Hundreds of volcanoes exist in the United States. Most are considered dormant and haven’t erupted for more than 10,000 years. That doesn’t mean they can’t or won’t.
“Large volcanic eruptions in Indonesia put sulfur gasses or ash into the atmosphere that can change the climate,” he said. “When we see a large eruption, people tend to forget that it can have global consequences. It can even change agricultural yields, like how much corn is being produced in the Midwest.”
To learn more about the Earth’s crust and its formation, Michelfelder studies the magma that’s below the surface. He also investigates the triggers of volcanic eruptions.
“Even though the volcano may not look like a volcano anymore, and it may not be erupting currently, they are active and dangerous environments,” Michelfelder said. “Every volcano is its own animal, so to speak, and it behaves differently every time it erupts.”
Exploring a Chilean volcano
Michelfelder recently returned from a research trip to Chile. In May, he will take another team of students to Chile.
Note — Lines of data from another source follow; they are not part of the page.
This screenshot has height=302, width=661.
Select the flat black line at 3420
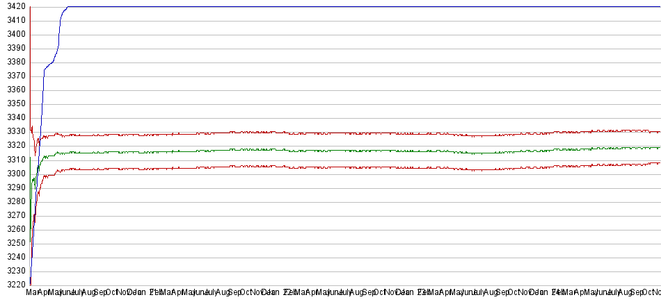tap(348, 7)
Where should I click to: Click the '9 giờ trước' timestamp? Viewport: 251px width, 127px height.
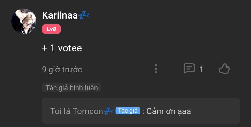(x=62, y=70)
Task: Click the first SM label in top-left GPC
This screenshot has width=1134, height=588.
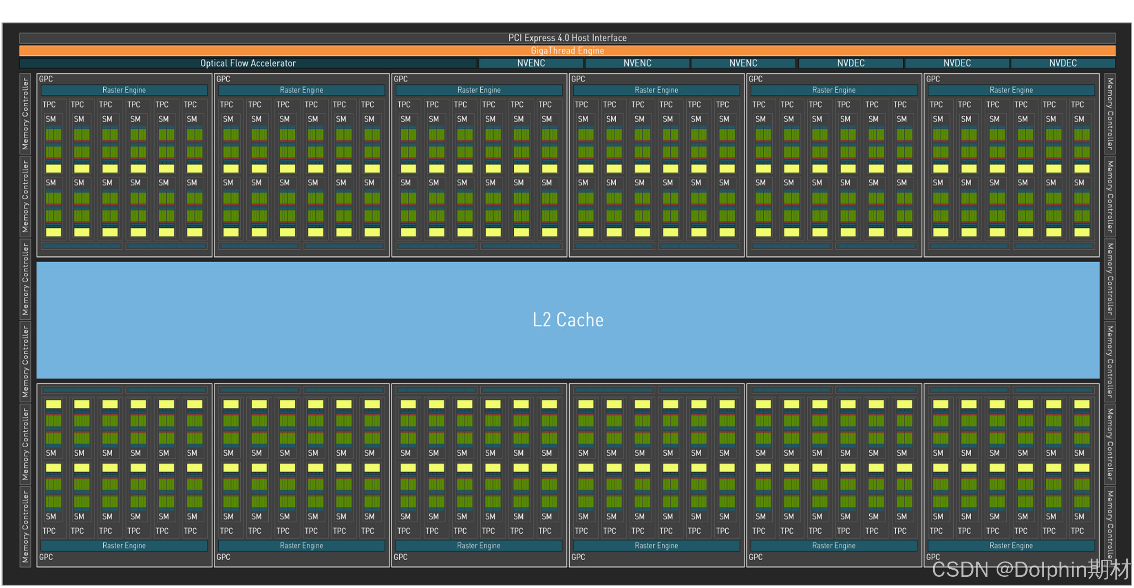Action: click(x=51, y=119)
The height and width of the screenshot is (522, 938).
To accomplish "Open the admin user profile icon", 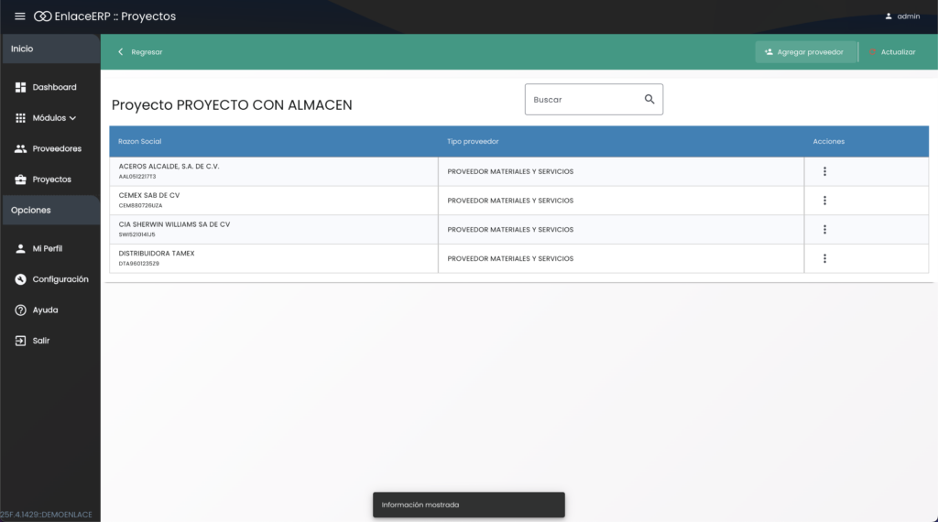I will point(889,16).
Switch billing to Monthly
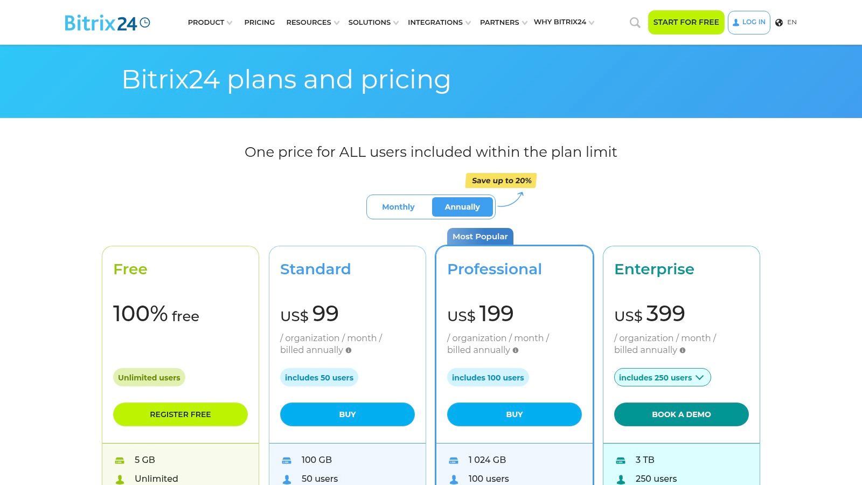Screen dimensions: 862x485 click(398, 207)
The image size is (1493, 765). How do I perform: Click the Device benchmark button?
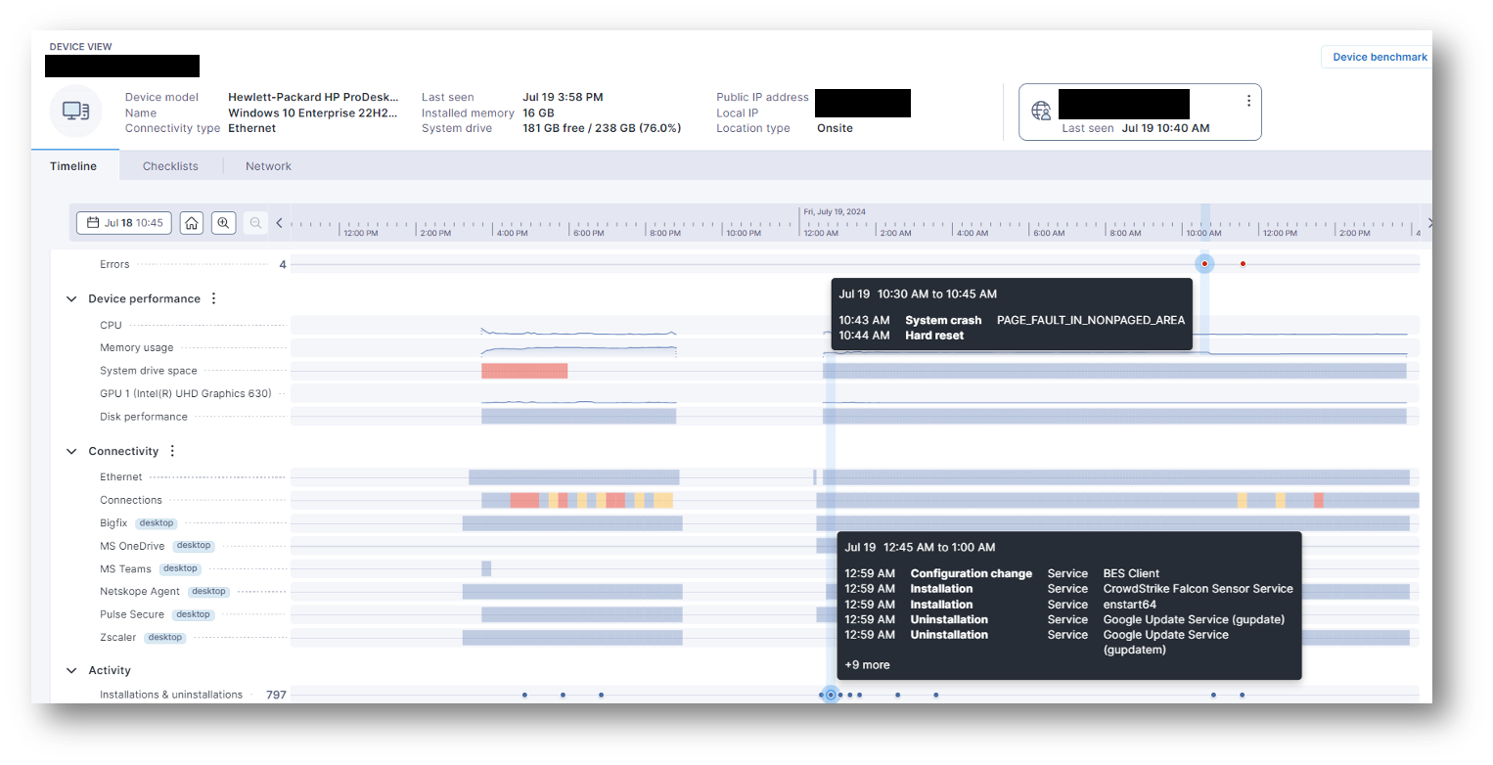click(x=1379, y=58)
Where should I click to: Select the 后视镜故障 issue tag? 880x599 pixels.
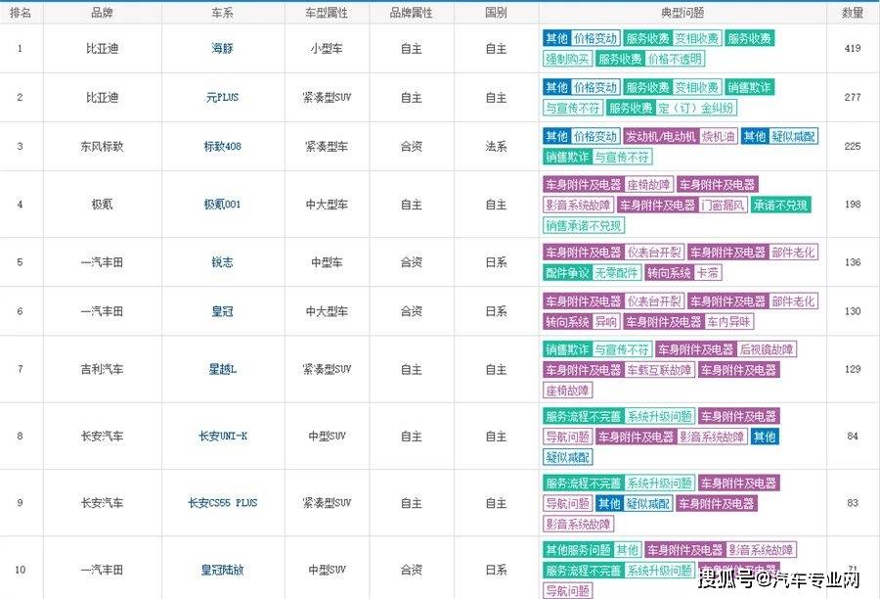[x=767, y=349]
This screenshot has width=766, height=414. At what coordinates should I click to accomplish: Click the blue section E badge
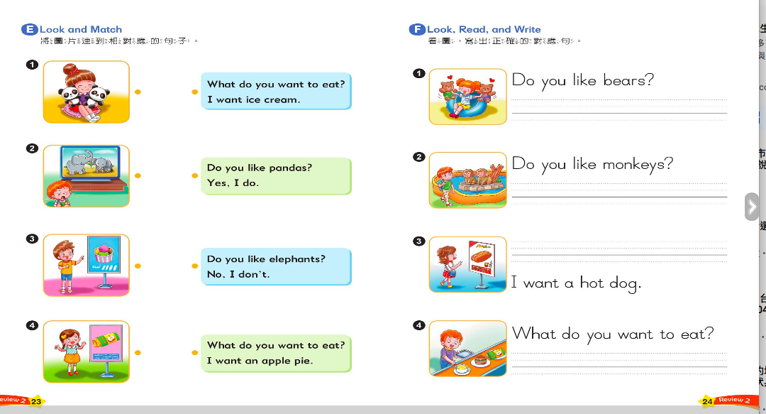click(x=30, y=30)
The students will map the volcano and look at lava flow patterns.
They will also fly drones into the crater of the volcano.
“We’ll be flying drones around the volcano to get very detailed imagery on the volcanoes, which will be one of the first times this is done in South America,” he said. “It’s a new emerging field in volcanology that should give us a better understanding of how these systems behave and evolve.”